Elle sera duchesse face à Michel Simon dans « Ce sacré grand-père » (1967) et retrouve sa copine Marie Bell dans « Phèdre » (1968) où elle joue Oenone. La télévision lui propose le rôle principal de « La visite de la vieille dame » (1971) mais elle paraît aussi dans des feuilletons célèbres comme « Les saintes chéries » (1968) où elle est la mère de Daniel Gélin. Raymond Souplex dans un épisode des « Cinq dernières minutes » et Jean Richard dans « Maigret se fâche » (1972) se font un plaisir de la mettre sur le grill. Enfin, pour Claude Autant-Lara, elle apparaît en vieille aristocrate au générique de « Lucien Leuwen » (1973). De grands cinéastes la réclament encore dès qu’un rôle d’aïeule se présente et c’est le cas de Michel Deville pour « Le mouton enragé » (1974) ou de Marcel Carné pour son dernier film, « La merveilleuse visite » (1974) où elle campe une duchesse illuminée. Comme pour couronner sa carrière au cinéma, Fellini la réclame à Cinecitta pour son « Casanova » (1976) : hélas, des dix jours de tournage, ne resteront que deux minutes de présence à l’écran en mère momifiée du séducteur vieillissant.

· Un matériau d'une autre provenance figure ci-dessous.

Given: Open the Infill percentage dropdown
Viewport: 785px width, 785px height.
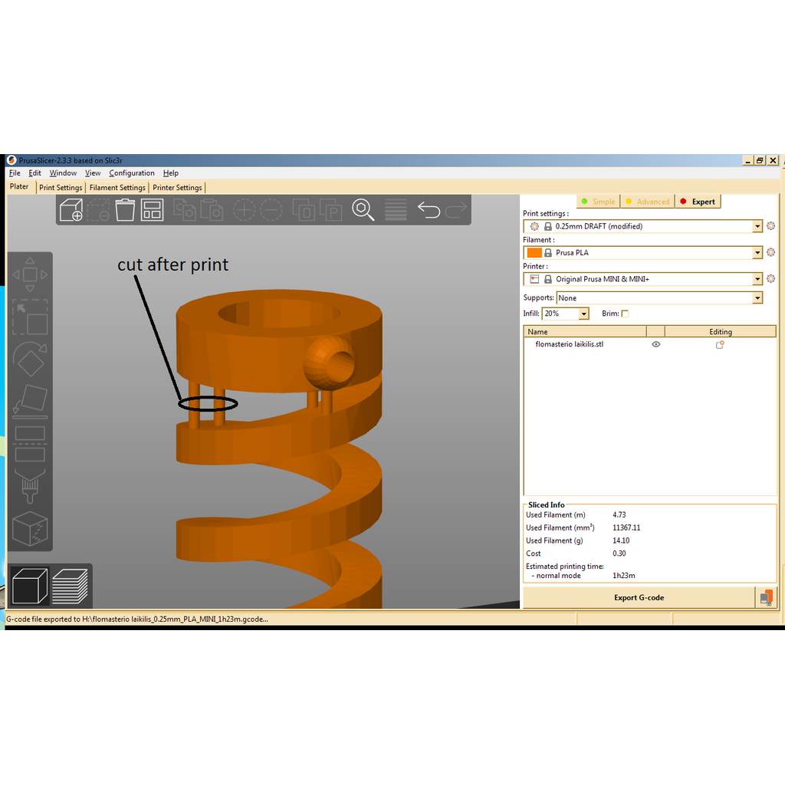Looking at the screenshot, I should click(584, 314).
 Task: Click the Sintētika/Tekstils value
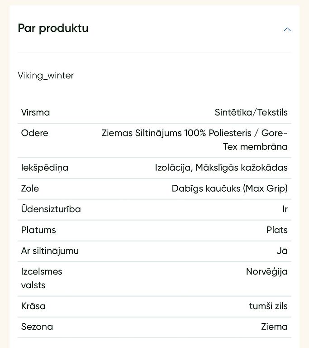click(x=251, y=112)
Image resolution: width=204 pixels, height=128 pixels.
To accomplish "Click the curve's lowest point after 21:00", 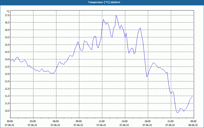I will point(177,113).
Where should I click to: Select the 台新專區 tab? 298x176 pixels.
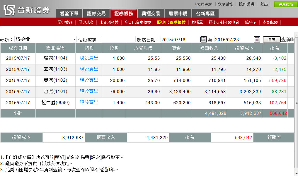(x=205, y=13)
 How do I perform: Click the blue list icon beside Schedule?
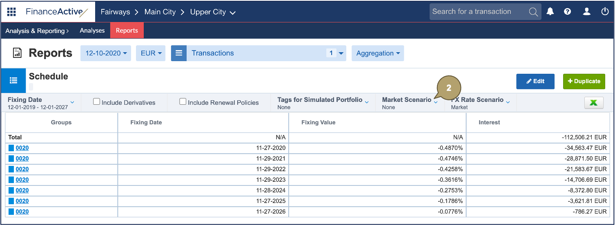point(13,81)

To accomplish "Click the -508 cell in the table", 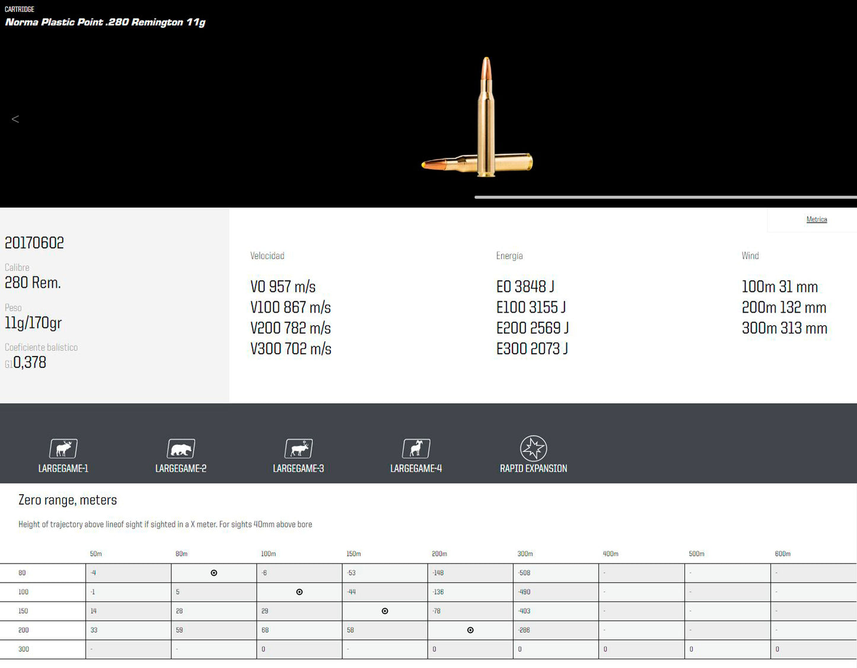I will 524,573.
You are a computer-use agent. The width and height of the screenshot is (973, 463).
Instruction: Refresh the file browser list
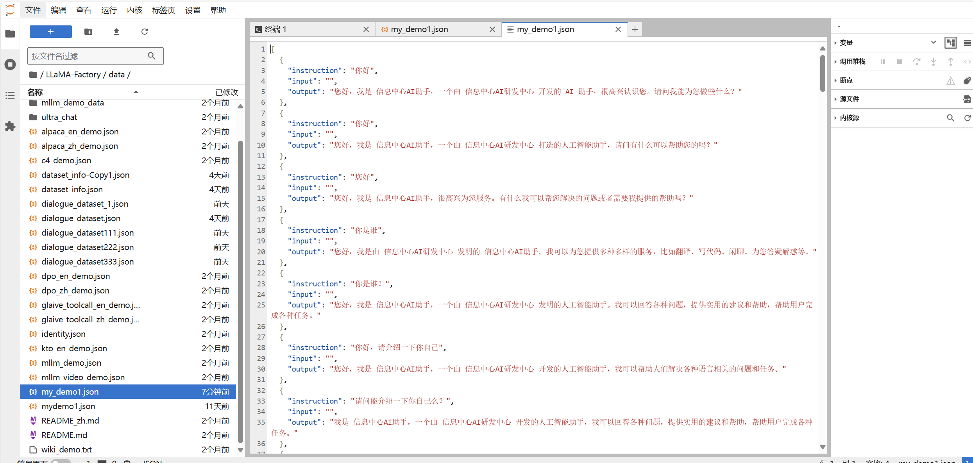click(x=145, y=32)
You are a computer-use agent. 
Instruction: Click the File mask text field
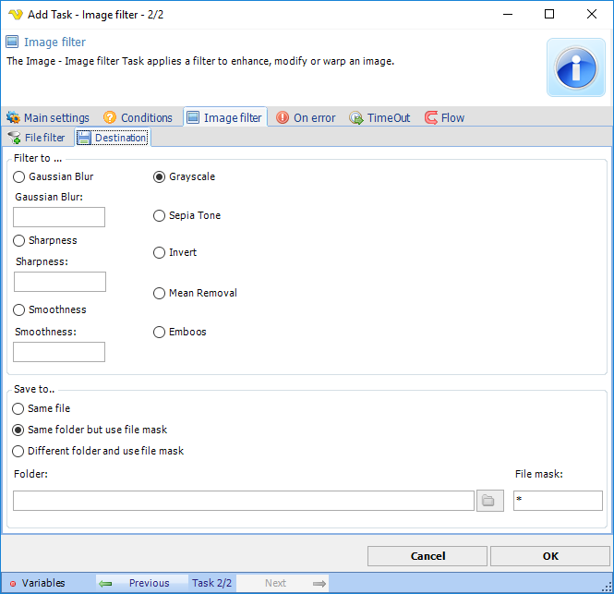tap(558, 501)
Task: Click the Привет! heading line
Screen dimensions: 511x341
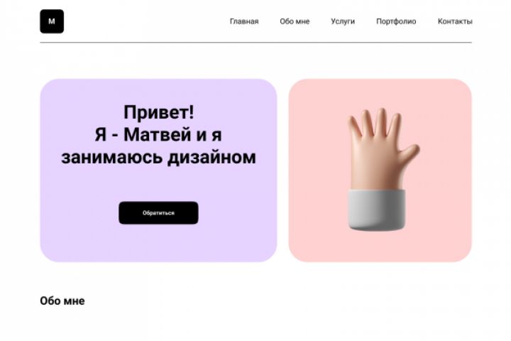Action: coord(159,112)
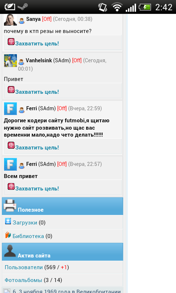Viewport: 176px width, 293px height.
Task: Open the Пользователи list
Action: 24,267
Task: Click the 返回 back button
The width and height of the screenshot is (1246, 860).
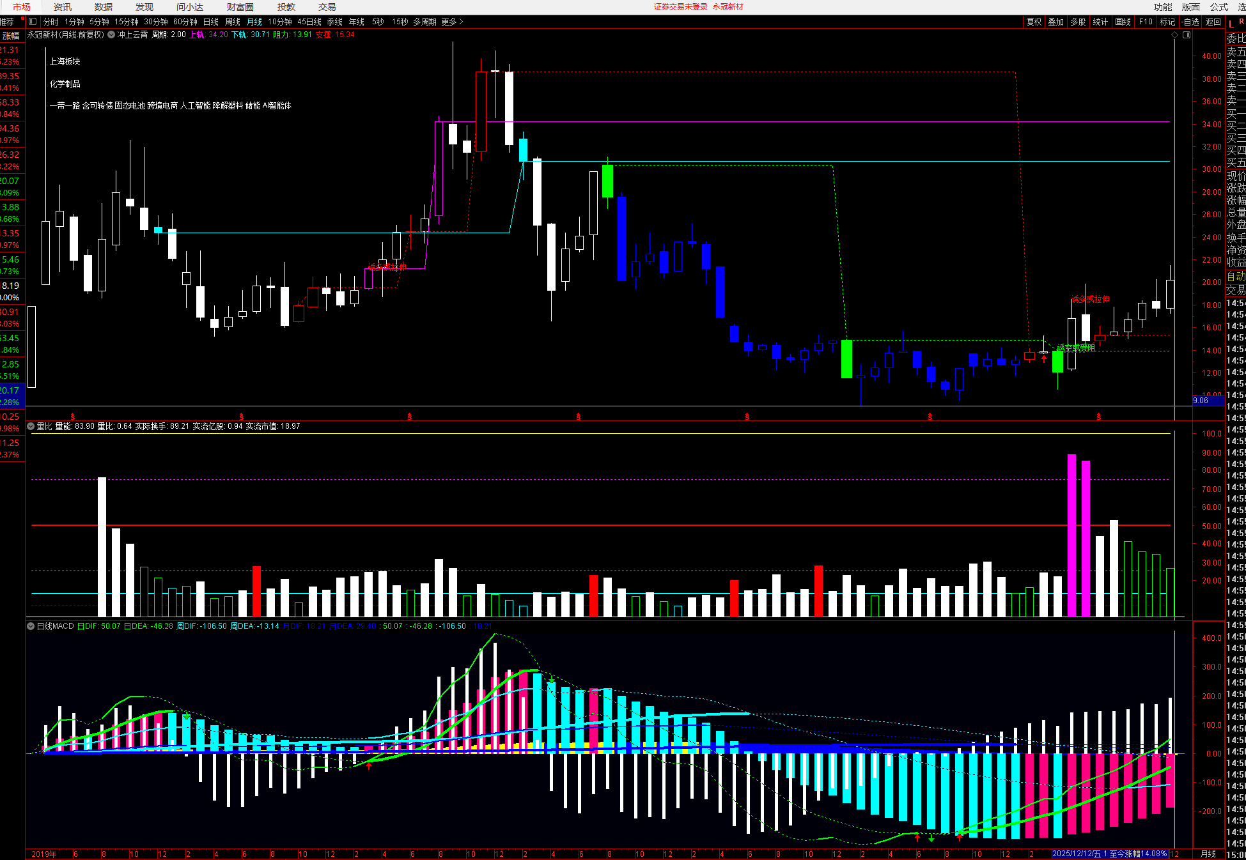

Ses mémoires - « Ce que j’ose dire… » (1974), « Ce que je n’ai pas dit… » (1976) et « Tout n’est peut-être pas dit » (1977) - sont de vrais succès de librairie qui ne manquent pas de verve. Comme son personnage dans le médiocre « Opération Lady Marlène » (1976), elle envisage sereinement un destin de centenaire mais une crise cardiaque vint à bout de ce monument national le 29 août 1979.